Steve Earle feels right at home in New York and at City Winery. He grew up in Texas, was a songwriter in Nashville and lived in New Orleans, but he’s called New York City home for the past 14 years. As part of the Winery’s “residency” program, Earle regularly performs a series of solo shows throughout the year. This past Monday, February 11th, he concluded his winter residency, joined by native New Yorker Shannon McNally.

McNally grew up on Long Island, but has followed Earle’s wandering ways in search of the muse. For now, she has settled in the North Mississippi Hill Country, influenced by the likes of the Dickinson family and the region’s rich musical traditions. Her latest album, Black Irish, was produced by another icon of American roots music, Rodney Crowell, who also wrote and co-wrote songs for the record.
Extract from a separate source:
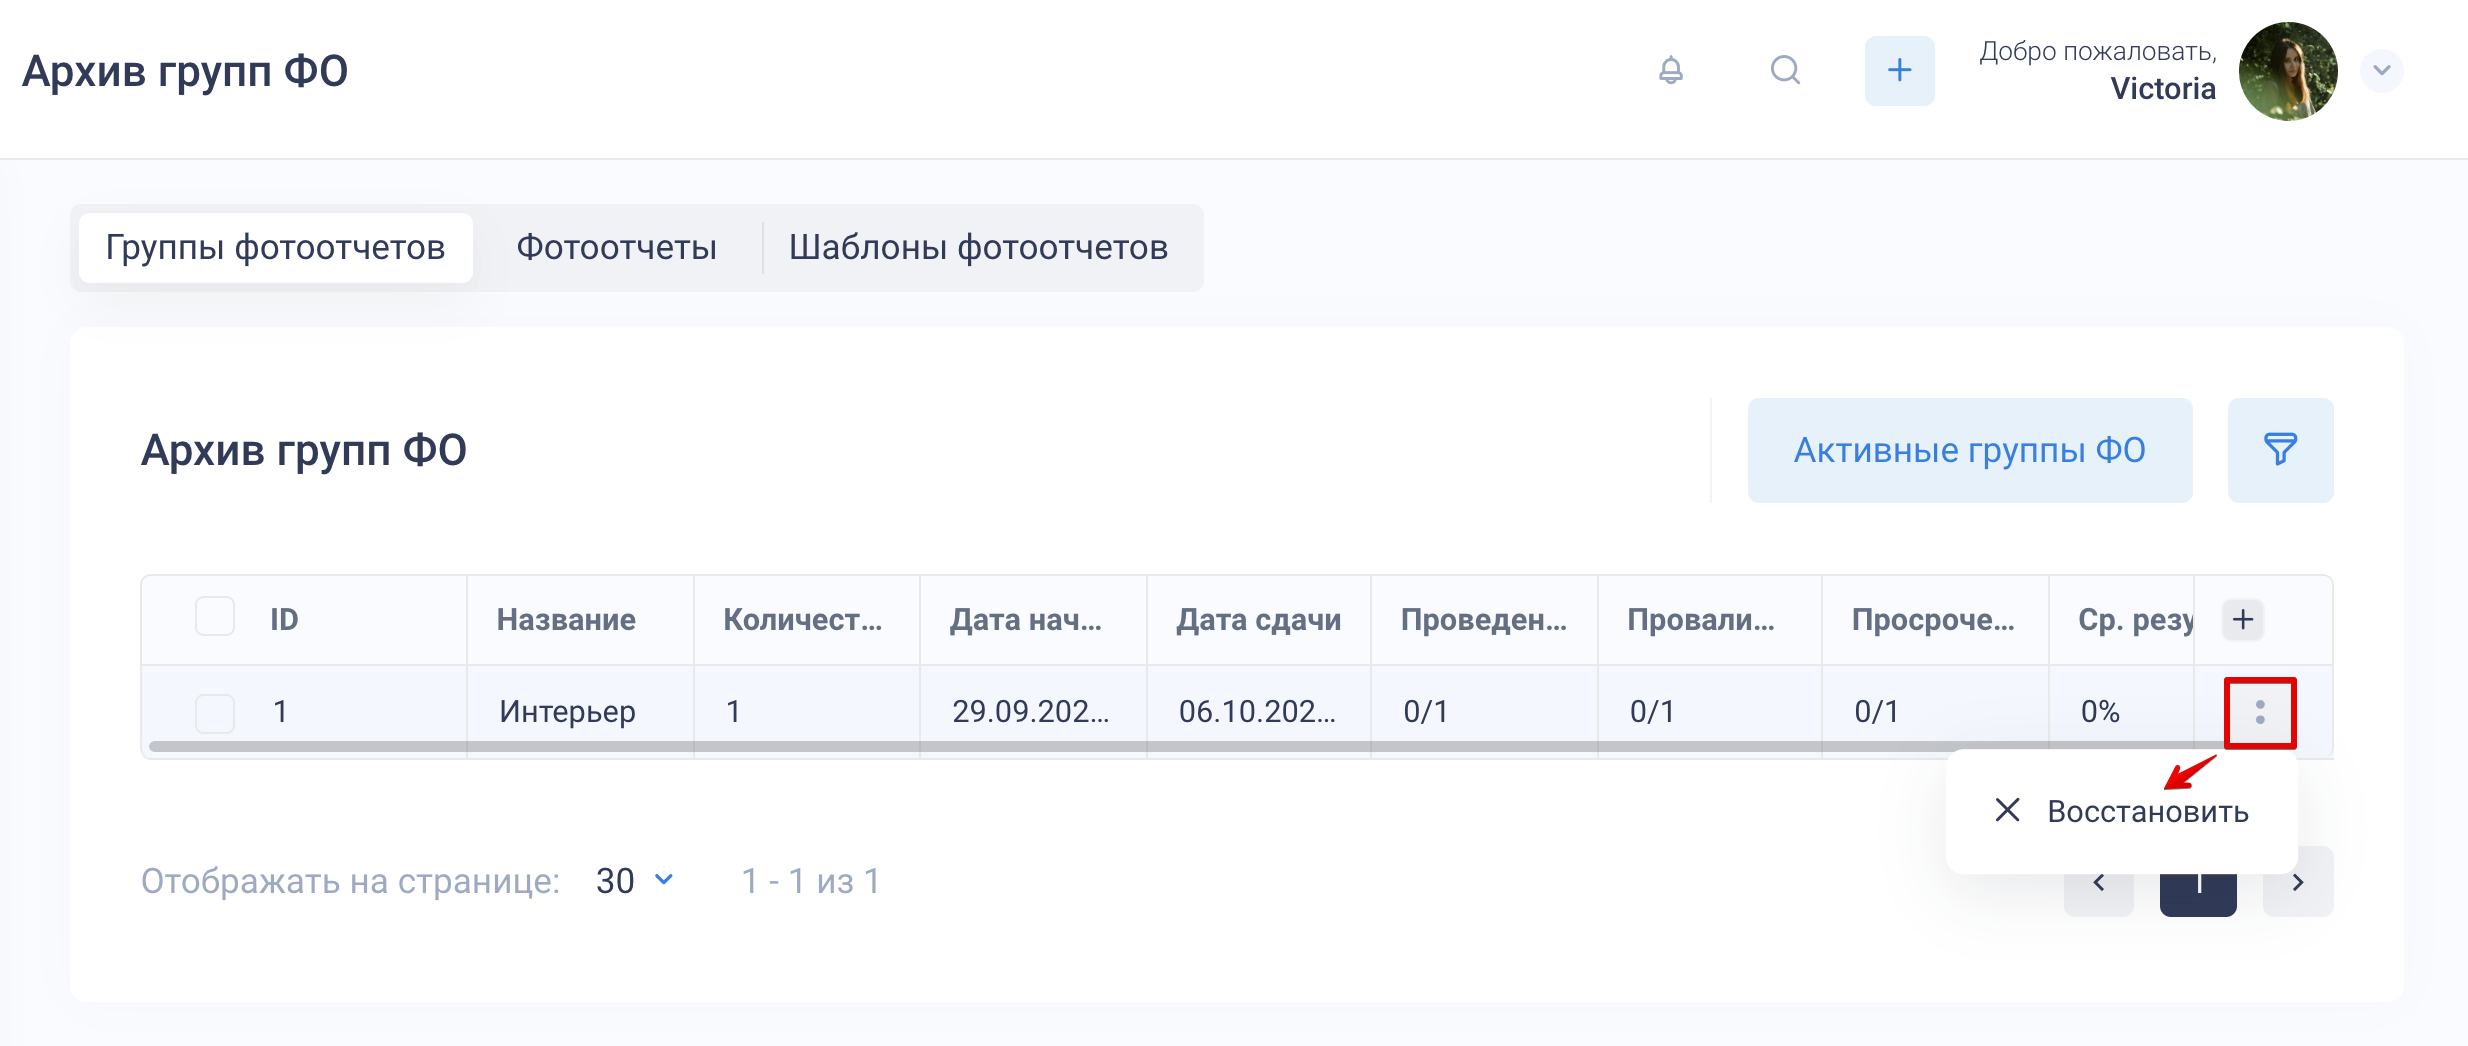
Task: Click Victoria's profile avatar
Action: 2288,71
The sold-out house warmly welcomed Earle, and he immediately demonstrated the connection he has built with his fellow New Yorkers. Warm, funny and never bashful about his personal and political views, Earle acknowledged the superb tutelage he received from songwriting legends Townes Van Zandt and Guy Clark. For one of Earle’s most covered tunes, “The Devil’s Right Hand”, his comment on gun violence was spot on. “Whatever you grew up thinking about guns, I think it’s time we recognize the fact that we’ve forfeited our gun rights.” On the subject of immigration, he was less diplomatic: “How dare that [expletive] threaten to build a wall.” Earle’s “City of Immigrants” from his 2007 Washington Square Serenade album was a powerful tribute to the diversity that makes New York the vibrant community it is.

Favorites such as “Copperhead Road,” “Guitar Town” and “The Galway Girl” alternated with deeper cuts and colorful stories of romance (Earle has been married seven times) and a past that includes bouts with various forms of substance abuse. Earle has been amazingly prolific and promised two new albums over the next two years. The 2020 release will surely have a political bite, but Earle concluded the evening with a call for more civility between people despite their differences.

For the past 10 years, City Winery has been a major force in redefining the New York concert experience. Its success has spawned sibling venues in Boston, Chicago, Nashville, Atlanta and Washington, D.C., but the original site on Varick Street will be closing. We’ve been promised an announcement soon as to the new location, but for now, there’s still plenty of live music left in this storied space.